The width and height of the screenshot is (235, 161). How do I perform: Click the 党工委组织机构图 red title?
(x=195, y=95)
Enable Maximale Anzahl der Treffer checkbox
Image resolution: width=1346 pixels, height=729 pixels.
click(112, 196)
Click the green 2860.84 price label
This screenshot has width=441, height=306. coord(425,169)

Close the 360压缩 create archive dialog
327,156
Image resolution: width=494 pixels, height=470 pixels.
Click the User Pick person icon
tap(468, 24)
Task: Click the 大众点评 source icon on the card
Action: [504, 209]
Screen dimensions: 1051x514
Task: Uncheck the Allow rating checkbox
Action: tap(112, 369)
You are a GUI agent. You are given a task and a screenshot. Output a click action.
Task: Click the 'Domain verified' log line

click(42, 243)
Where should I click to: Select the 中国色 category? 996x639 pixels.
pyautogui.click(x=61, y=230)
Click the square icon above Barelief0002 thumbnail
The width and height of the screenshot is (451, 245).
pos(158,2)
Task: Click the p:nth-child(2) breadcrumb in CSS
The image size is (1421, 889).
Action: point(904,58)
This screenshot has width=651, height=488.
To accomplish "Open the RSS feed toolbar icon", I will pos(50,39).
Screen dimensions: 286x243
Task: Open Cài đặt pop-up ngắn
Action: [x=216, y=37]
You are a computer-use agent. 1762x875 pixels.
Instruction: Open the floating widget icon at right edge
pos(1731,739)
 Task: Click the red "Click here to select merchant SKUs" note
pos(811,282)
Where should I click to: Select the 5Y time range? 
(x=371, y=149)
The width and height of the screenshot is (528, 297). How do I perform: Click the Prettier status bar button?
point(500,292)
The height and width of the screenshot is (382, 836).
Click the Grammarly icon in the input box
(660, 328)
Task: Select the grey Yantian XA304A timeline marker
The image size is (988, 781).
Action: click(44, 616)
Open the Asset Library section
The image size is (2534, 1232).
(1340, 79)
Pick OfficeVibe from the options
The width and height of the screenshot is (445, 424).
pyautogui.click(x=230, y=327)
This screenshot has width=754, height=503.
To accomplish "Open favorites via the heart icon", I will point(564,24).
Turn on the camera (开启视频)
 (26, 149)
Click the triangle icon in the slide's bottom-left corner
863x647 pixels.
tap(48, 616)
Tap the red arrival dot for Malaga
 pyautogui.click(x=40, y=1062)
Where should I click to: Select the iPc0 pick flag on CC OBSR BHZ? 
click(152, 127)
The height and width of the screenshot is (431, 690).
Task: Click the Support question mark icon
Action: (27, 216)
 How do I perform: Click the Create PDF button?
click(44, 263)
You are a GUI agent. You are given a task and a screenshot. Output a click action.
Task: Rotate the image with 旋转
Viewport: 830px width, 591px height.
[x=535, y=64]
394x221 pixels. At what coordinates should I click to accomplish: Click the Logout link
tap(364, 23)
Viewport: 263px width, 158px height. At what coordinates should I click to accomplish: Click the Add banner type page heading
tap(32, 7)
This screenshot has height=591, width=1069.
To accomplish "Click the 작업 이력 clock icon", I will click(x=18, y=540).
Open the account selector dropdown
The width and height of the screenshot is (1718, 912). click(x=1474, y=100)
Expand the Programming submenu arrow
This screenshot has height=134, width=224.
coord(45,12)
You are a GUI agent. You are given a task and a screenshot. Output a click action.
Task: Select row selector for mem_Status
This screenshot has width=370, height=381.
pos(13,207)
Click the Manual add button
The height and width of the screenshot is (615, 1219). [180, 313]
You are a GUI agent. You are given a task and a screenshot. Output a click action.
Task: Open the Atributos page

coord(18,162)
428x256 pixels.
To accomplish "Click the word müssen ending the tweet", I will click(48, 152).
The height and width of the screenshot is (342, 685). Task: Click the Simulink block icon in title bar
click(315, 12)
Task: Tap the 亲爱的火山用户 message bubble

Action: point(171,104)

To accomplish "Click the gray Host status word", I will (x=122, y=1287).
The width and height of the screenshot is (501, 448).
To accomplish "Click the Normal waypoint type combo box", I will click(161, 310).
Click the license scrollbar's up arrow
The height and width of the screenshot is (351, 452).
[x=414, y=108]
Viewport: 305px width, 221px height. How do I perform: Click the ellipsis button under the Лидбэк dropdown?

==================================================

All the records are to be transcribed exactly, with no line missing.

ANSWER BELOW:
The width and height of the screenshot is (235, 161). How do I perform: Click the 党工委组织机构图 red title?
(x=195, y=95)
Enable Maximale Anzahl der Treffer checkbox
Image resolution: width=1346 pixels, height=729 pixels.
click(112, 196)
Click the green 2860.84 price label
This screenshot has width=441, height=306. coord(425,169)

Close the 360压缩 create archive dialog
327,156
Image resolution: width=494 pixels, height=470 pixels.
Click the User Pick person icon
tap(468, 24)
Task: Click the 大众点评 source icon on the card
Action: [504, 209]
Screen dimensions: 1051x514
Task: Uncheck the Allow rating checkbox
Action: tap(112, 369)
You are a GUI agent. You are given a task and a screenshot. Output a click action.
Task: Click the 'Domain verified' log line

click(42, 243)
Where should I click to: Select the 中国色 category? 996x639 pixels.
pyautogui.click(x=61, y=230)
Click the square icon above Barelief0002 thumbnail
The width and height of the screenshot is (451, 245).
pos(158,2)
Task: Click the p:nth-child(2) breadcrumb in CSS
The image size is (1421, 889).
Action: point(904,58)
This screenshot has width=651, height=488.
To accomplish "Open the RSS feed toolbar icon", I will pos(50,39).
Screen dimensions: 286x243
Task: Open Cài đặt pop-up ngắn
Action: [x=216, y=37]
You are a computer-use agent. 1762x875 pixels.
Instruction: Open the floating widget icon at right edge
pos(1731,739)
 Task: Click the red "Click here to select merchant SKUs" note
pos(811,282)
Where should I click to: Select the 5Y time range? 
(x=371, y=149)
The width and height of the screenshot is (528, 297). How do I perform: Click the Prettier status bar button?
point(500,292)
The height and width of the screenshot is (382, 836).
Click the Grammarly icon in the input box
(660, 328)
Task: Select the grey Yantian XA304A timeline marker
The image size is (988, 781).
Action: click(44, 616)
Open the Asset Library section
The image size is (2534, 1232).
(1340, 79)
Pick OfficeVibe from the options
The width and height of the screenshot is (445, 424).
pyautogui.click(x=230, y=327)
This screenshot has width=754, height=503.
To accomplish "Open favorites via the heart icon", I will point(564,24).
Turn on the camera (开启视频)
 (26, 149)
Click the triangle icon in the slide's bottom-left corner
863x647 pixels.
tap(48, 616)
Tap the red arrival dot for Malaga
 pyautogui.click(x=40, y=1062)
Where should I click to: Select the iPc0 pick flag on CC OBSR BHZ? 
click(152, 127)
The height and width of the screenshot is (431, 690).
Task: Click the Support question mark icon
Action: (27, 216)
 How do I perform: Click the Create PDF button?
click(44, 263)
You are a GUI agent. You are given a task and a screenshot. Output a click action.
Task: Rotate the image with 旋转
Viewport: 830px width, 591px height.
[x=535, y=64]
394x221 pixels. At what coordinates should I click to accomplish: Click the Logout link
tap(364, 23)
Viewport: 263px width, 158px height. At what coordinates should I click to accomplish: Click the Add banner type page heading
tap(32, 7)
This screenshot has height=591, width=1069.
To accomplish "Click the 작업 이력 clock icon", I will click(x=18, y=540).
Open the account selector dropdown
The width and height of the screenshot is (1718, 912). click(x=1474, y=100)
Expand the Programming submenu arrow
This screenshot has height=134, width=224.
coord(45,12)
You are a GUI agent. You are given a task and a screenshot. Output a click action.
Task: Select row selector for mem_Status
This screenshot has width=370, height=381.
pos(13,207)
Click the Manual add button
The height and width of the screenshot is (615, 1219). [180, 313]
You are a GUI agent. You are given a task and a screenshot. Output a click action.
Task: Open the Atributos page

coord(18,162)
428x256 pixels.
To accomplish "Click the word müssen ending the tweet", I will click(48, 152).
The height and width of the screenshot is (342, 685). Task: Click the Simulink block icon in title bar
click(315, 12)
Task: Tap the 亲爱的火山用户 message bubble

Action: point(171,104)

To accomplish "Click the gray Host status word", I will (x=122, y=1287).
The width and height of the screenshot is (501, 448).
To accomplish "Click the Normal waypoint type combo box", I will click(161, 310).
Click the license scrollbar's up arrow
The height and width of the screenshot is (351, 452).
[x=414, y=108]
Viewport: 305px width, 221px height. How do I perform: Click the ellipsis button under the Лидбэк dropdown?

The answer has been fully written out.